Still, these flaws prove to be incredibly minor in the grand scheme of things. While you'll occasionally find yourself bottlenecked by annoying stages you'd rather skip, the worst of them (including the slippery auto-scrolling Plessie stages) are usually optional; you can often buy your way into a less irritating challenge if you've collected enough Green Stars along the way. And the rest of the time, you'll find yourself so caught up in the overall exuberance of 3D World that you'll quickly forget about its annoyances.
Above else, practically every single element of 3D World works together in concert to create a feeling of unfettered joy. The brassy music -- fully orchestrated -- brings a big band vibe to the action; imagine the ragtime tunes of Super Mario Bros. 2 performed with the grandeur of Super Mario Galaxy and you should be able to conjure up a pretty good mental image of what 3D World sounds like. The tunes, as so often is the case for Mario games, syncopate with the on-screen action to create a cartoon world as lively as it is vibrant. Enemies behave with their own exaggerated logic as your protagonists don ridiculous costumes, skid to a halt like the Roadrunner, kick up dust and flames as they dash toward the flag, and emit comical sweatdrops in the face of danger. I remember being stunned all those years ago by Super Mario 64's resemblance to a real live interactive cartoon, but 3D World makes that world look like a cave painting by comparison.
3D World's greatest strength lies in the boundless creativity on display. Each level offers a new challenge, a fresh surprise, an unexpected twist on the Mario formula, and there's vastly more content to the game than you'd think at first glance. I could enumerate at length the many ideas and inventions that characterize the game's stages, but the joy is in discovery.
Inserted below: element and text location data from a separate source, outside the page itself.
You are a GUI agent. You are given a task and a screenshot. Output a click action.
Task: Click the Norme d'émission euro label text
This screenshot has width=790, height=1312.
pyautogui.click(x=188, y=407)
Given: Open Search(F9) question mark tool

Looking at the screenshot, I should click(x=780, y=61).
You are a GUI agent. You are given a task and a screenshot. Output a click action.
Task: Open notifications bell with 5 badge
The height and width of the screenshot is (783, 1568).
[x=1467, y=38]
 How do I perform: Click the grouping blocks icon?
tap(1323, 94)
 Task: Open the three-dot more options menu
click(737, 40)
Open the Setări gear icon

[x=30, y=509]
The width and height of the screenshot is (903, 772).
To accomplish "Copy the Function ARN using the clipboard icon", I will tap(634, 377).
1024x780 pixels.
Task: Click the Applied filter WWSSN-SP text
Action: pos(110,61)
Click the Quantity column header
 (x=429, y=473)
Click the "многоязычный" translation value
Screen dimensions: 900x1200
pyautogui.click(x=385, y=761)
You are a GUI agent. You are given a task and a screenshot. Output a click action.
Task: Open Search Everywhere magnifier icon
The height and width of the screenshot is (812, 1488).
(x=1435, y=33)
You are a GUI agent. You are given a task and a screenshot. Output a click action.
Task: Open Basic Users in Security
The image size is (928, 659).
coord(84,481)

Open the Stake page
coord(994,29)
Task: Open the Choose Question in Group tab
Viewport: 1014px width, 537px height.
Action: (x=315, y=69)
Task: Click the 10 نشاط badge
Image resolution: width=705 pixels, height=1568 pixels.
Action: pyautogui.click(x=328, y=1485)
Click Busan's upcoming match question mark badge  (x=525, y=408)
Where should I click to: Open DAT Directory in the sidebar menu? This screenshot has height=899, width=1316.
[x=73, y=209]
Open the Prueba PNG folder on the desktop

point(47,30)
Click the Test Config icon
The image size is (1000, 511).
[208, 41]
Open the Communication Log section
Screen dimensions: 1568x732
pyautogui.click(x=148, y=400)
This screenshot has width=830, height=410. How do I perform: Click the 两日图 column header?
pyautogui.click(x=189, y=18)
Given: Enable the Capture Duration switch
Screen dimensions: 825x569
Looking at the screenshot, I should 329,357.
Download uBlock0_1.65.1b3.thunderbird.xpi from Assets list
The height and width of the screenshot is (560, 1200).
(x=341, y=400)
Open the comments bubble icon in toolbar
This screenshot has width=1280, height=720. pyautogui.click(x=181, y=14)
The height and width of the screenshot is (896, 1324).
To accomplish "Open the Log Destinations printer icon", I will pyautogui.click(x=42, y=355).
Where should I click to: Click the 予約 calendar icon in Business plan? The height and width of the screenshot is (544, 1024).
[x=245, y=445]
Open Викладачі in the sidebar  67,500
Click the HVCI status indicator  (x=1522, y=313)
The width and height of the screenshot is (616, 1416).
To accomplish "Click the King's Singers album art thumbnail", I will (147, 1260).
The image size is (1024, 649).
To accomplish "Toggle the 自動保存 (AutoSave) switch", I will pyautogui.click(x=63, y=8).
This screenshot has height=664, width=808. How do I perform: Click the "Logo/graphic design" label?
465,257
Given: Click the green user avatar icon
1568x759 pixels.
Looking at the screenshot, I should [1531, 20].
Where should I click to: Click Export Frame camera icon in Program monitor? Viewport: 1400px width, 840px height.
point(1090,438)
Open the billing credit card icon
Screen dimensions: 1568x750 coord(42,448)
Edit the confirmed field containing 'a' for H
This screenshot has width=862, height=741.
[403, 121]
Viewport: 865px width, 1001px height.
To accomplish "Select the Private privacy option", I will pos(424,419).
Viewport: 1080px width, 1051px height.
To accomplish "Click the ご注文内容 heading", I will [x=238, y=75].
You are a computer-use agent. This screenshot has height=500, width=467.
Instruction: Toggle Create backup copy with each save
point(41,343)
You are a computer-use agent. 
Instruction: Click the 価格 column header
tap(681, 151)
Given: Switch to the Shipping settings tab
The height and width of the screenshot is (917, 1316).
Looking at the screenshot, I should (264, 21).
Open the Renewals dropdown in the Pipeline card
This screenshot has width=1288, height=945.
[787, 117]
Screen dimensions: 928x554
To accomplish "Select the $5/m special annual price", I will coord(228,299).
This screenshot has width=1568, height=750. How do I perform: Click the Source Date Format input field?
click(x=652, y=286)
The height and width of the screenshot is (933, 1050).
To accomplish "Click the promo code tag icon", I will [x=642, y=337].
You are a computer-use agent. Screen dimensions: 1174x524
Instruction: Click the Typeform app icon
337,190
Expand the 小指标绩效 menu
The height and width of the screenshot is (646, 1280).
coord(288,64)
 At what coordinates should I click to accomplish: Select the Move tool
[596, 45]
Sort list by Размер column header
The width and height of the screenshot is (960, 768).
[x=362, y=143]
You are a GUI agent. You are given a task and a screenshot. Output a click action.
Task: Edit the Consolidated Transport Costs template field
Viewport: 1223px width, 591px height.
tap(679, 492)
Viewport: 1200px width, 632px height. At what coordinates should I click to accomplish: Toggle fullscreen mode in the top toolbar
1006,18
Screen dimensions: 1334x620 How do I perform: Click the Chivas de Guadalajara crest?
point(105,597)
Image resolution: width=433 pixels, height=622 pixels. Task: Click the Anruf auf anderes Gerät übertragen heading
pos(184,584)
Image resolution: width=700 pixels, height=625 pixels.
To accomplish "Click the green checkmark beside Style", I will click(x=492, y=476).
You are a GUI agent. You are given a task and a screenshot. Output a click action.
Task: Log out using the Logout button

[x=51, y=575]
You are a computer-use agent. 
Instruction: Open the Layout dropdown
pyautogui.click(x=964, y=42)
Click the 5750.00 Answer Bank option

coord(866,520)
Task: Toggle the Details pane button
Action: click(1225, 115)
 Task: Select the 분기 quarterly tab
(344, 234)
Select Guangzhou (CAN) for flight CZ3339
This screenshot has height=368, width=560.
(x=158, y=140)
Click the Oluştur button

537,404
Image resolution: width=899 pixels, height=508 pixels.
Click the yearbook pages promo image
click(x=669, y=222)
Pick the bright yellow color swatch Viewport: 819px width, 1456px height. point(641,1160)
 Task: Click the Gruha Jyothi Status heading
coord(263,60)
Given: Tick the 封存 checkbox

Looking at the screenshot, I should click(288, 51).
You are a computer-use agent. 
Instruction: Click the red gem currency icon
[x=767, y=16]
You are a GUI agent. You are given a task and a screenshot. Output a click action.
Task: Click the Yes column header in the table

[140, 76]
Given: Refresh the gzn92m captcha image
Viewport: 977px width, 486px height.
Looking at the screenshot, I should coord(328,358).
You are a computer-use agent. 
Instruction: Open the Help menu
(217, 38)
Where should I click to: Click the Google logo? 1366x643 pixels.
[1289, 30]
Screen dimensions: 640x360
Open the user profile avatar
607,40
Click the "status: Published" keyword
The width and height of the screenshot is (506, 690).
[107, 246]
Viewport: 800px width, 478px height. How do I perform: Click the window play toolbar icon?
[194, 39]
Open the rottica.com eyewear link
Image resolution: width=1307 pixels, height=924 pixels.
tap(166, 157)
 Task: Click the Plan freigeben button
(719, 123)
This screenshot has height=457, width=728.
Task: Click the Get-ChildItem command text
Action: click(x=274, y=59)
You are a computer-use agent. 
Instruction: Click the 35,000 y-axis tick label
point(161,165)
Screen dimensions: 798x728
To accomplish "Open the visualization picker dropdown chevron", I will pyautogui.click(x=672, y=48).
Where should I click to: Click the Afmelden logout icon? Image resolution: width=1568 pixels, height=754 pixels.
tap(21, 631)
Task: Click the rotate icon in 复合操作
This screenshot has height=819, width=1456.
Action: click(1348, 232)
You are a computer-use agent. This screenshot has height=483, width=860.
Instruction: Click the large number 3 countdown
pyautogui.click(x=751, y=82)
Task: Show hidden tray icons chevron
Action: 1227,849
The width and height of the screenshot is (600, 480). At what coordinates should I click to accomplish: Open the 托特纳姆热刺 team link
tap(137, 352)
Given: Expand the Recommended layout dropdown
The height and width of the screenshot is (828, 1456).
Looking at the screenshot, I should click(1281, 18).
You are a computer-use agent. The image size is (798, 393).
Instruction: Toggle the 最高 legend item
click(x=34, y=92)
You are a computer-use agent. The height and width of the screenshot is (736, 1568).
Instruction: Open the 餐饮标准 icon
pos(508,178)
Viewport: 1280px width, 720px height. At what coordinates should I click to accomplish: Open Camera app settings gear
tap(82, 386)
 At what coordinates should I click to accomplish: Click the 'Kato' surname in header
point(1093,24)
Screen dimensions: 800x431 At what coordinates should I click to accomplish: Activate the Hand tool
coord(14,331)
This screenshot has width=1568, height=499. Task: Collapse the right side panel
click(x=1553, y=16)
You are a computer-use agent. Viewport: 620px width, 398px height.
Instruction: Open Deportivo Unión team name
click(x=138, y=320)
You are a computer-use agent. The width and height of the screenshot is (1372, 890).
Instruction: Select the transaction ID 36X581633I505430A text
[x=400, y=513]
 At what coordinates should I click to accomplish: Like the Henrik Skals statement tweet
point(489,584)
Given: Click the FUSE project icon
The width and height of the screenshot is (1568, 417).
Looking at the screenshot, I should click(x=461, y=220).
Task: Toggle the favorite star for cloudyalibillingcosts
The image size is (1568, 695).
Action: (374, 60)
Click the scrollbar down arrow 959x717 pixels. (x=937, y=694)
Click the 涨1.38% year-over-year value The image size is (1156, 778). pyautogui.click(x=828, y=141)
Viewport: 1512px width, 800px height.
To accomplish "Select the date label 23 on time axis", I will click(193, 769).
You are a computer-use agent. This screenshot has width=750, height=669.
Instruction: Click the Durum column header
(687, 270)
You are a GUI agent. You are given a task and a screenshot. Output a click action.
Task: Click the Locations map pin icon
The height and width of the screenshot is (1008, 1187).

My advice: Experience it for yourself.
A spot-on exploration of what Nintendo really does best: Create varied and surprising twists on concepts and ingredients you thought you knew inside-out. The fact that 3D World remains lively and interesting despite calling back to so many well-loved classics serves as a succinct reminder as to why Mario remains successful after so many years and so many games: At its heart, the series is ultimately just about having simple, unpretentious fun.